◆ **Task material**:
--- START ---

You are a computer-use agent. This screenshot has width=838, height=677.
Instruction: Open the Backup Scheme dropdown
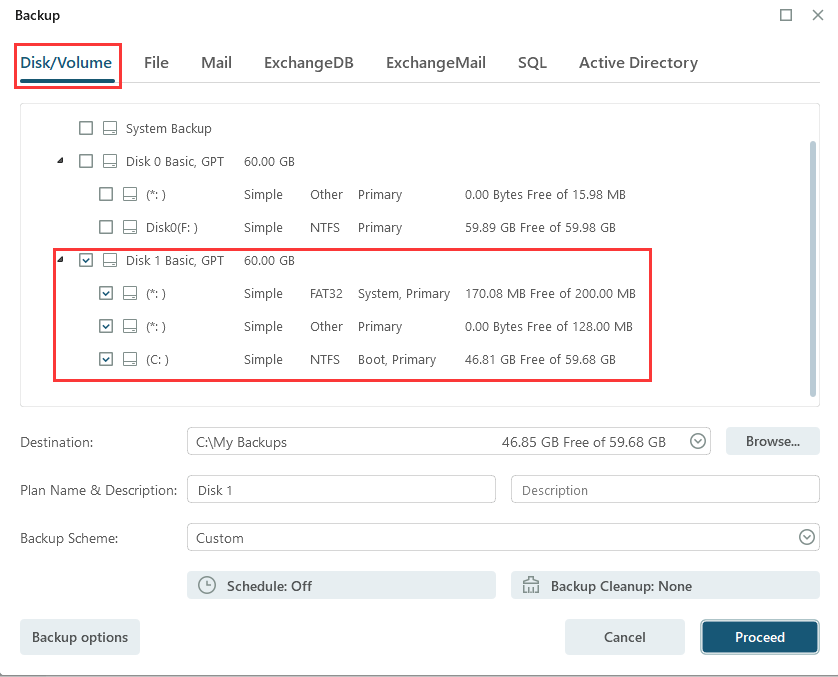(x=807, y=538)
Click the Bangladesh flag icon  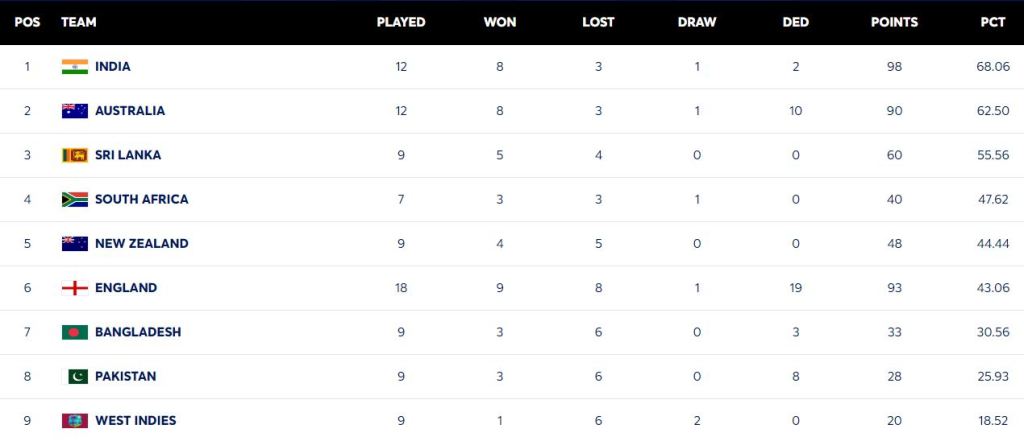point(74,332)
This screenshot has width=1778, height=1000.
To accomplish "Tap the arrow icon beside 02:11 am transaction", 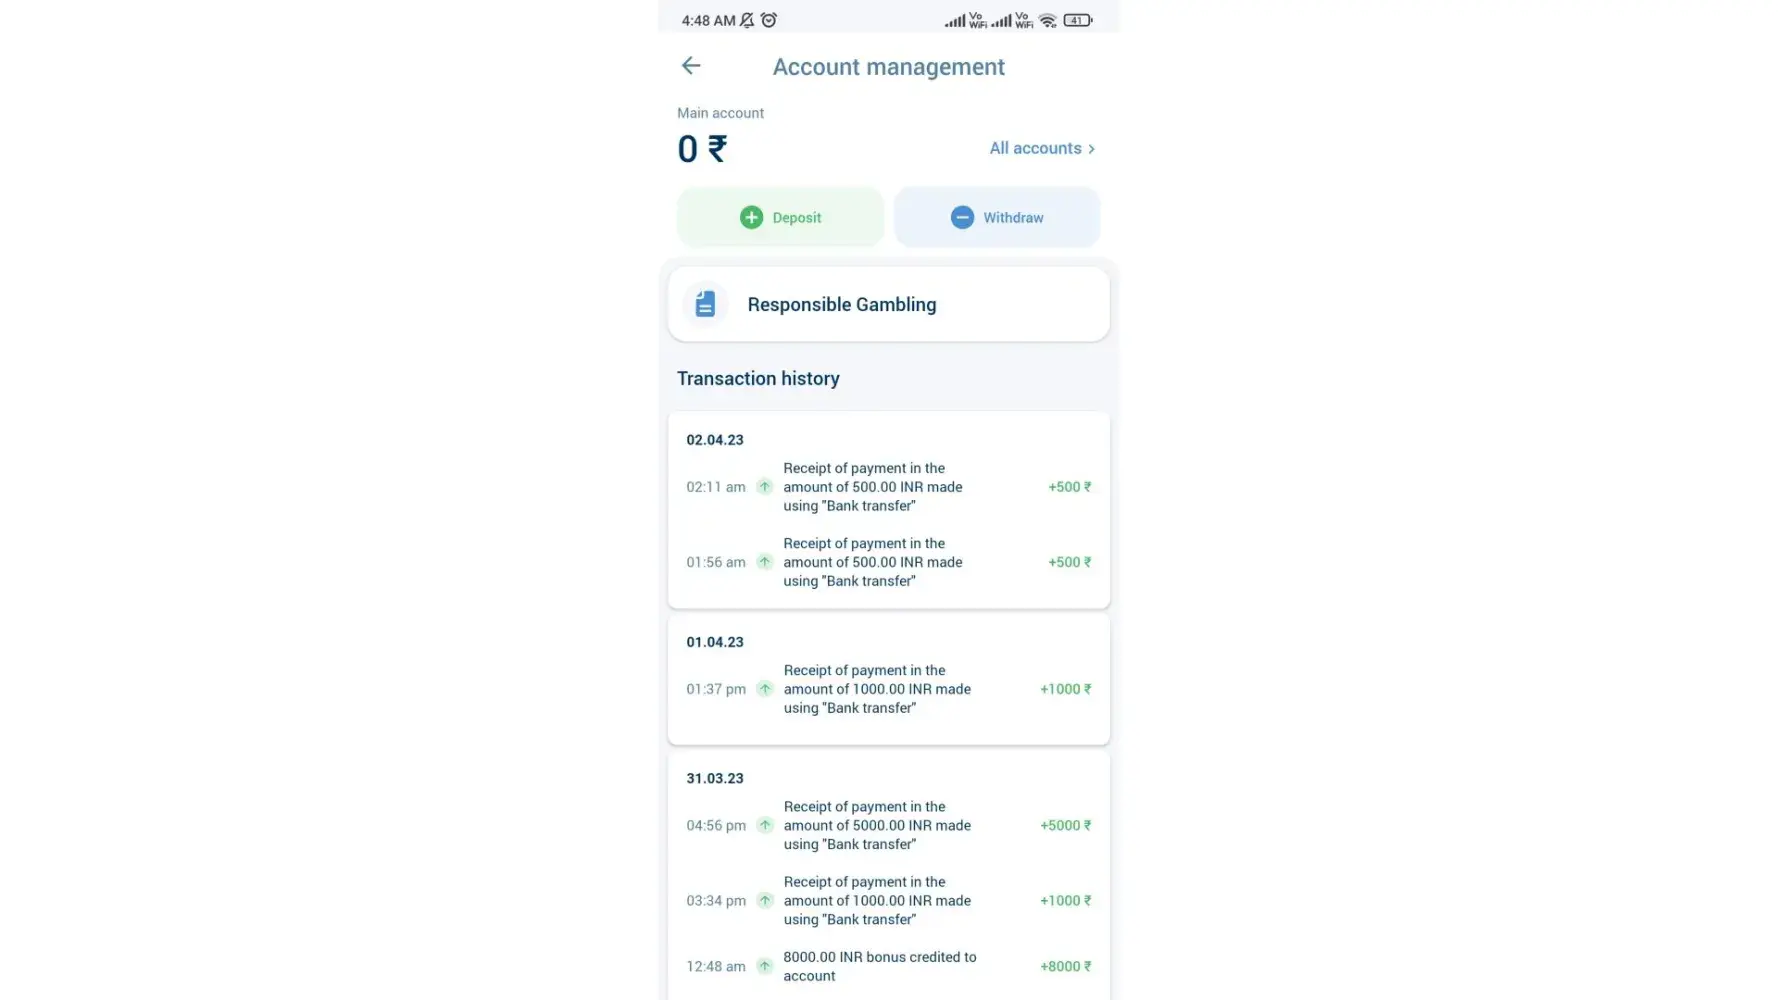I will pos(765,487).
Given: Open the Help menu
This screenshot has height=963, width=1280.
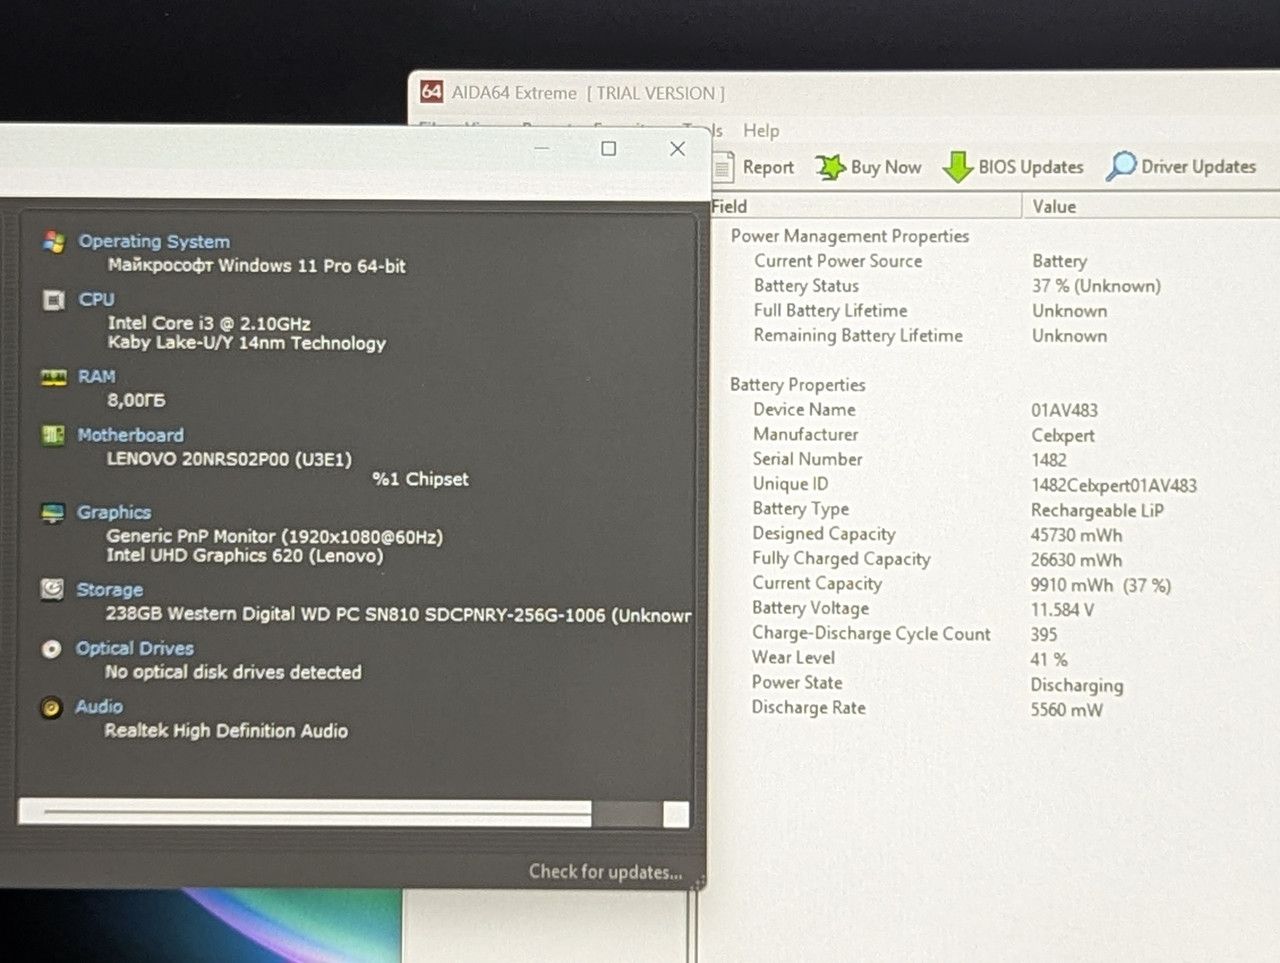Looking at the screenshot, I should [761, 130].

--- END ---

◆ **Description of the task**: Your response should consist solely of the lines from the line with "Given: Open the Help menu" through the last line of the entries above, printed exactly and without pictures.

◆ **Written solution**:
Given: Open the Help menu
This screenshot has height=963, width=1280.
Looking at the screenshot, I should [761, 130].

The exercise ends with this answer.